(begin)

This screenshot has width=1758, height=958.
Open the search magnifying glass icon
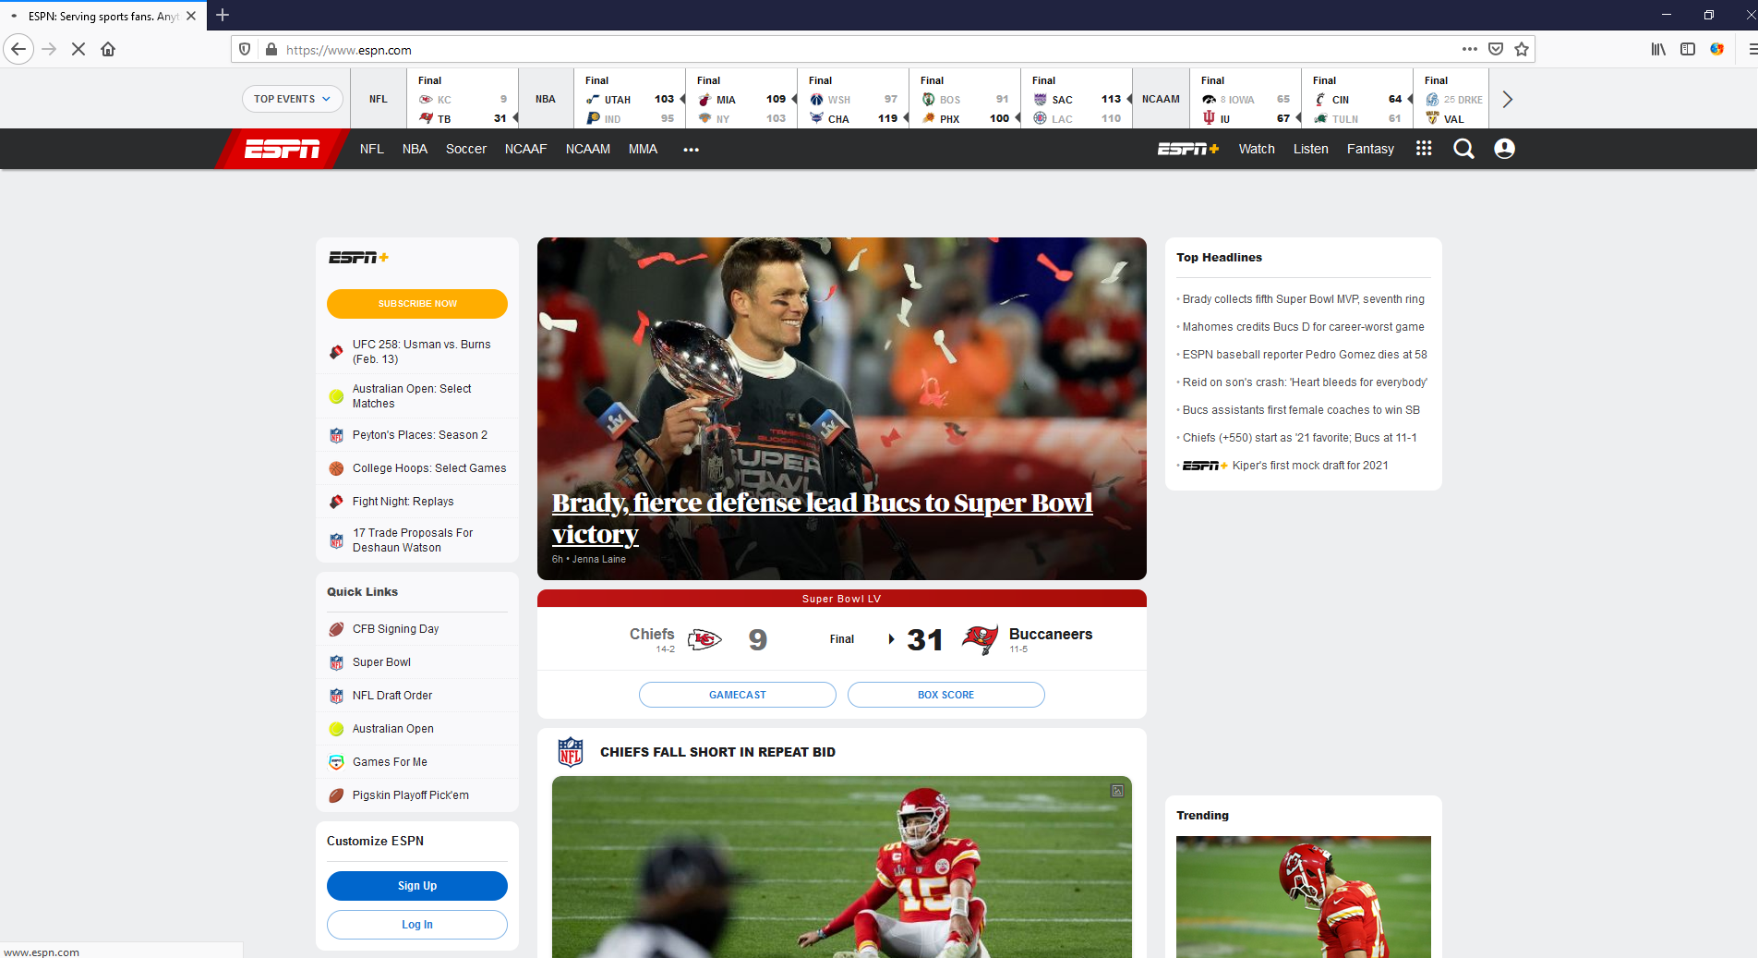click(1463, 149)
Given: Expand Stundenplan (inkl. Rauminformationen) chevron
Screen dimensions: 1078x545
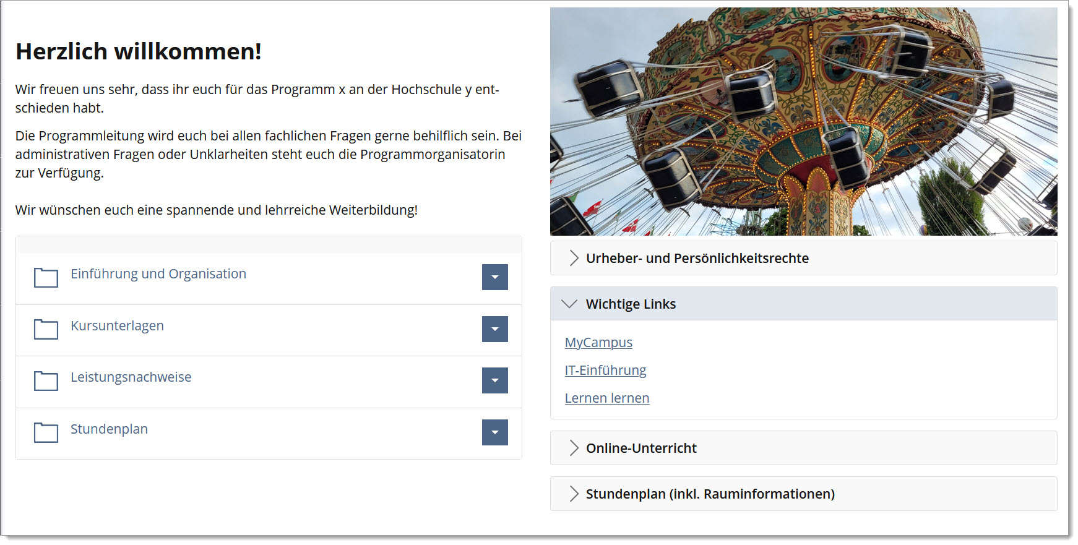Looking at the screenshot, I should coord(573,494).
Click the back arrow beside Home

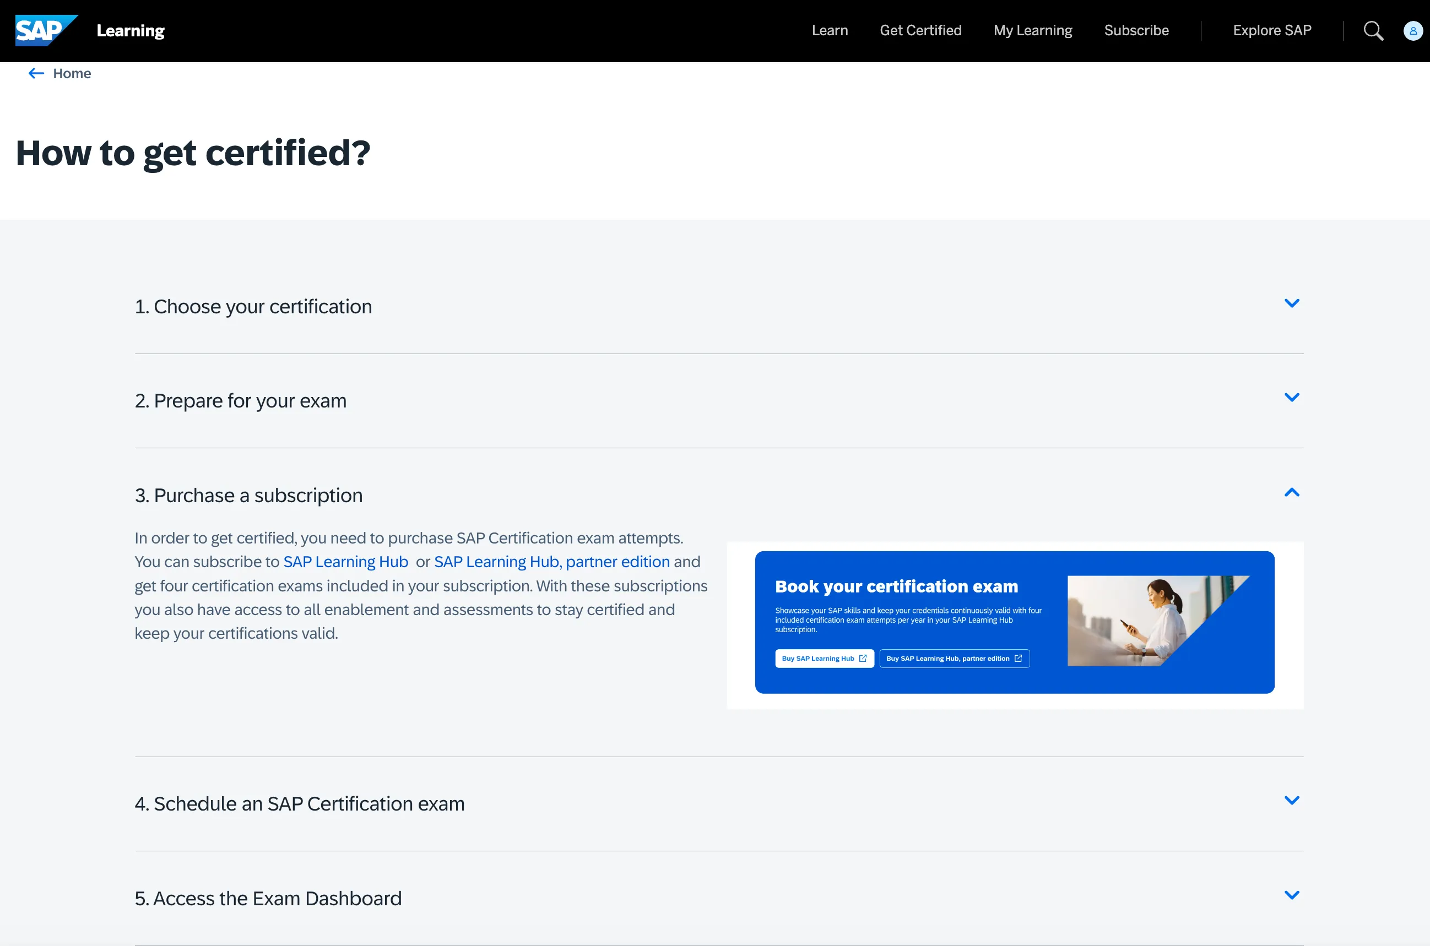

(end)

> _TASK TO CARRY OUT_: Reproduce every line of the listing above verbatim, omitting the pictures.

> _EXERCISE RESULT_:
This screenshot has width=1758, height=958.
Open the search magnifying glass icon
click(1463, 149)
Given: Expand Stundenplan (inkl. Rauminformationen) chevron
Screen dimensions: 1078x545
Looking at the screenshot, I should coord(573,494).
Click the back arrow beside Home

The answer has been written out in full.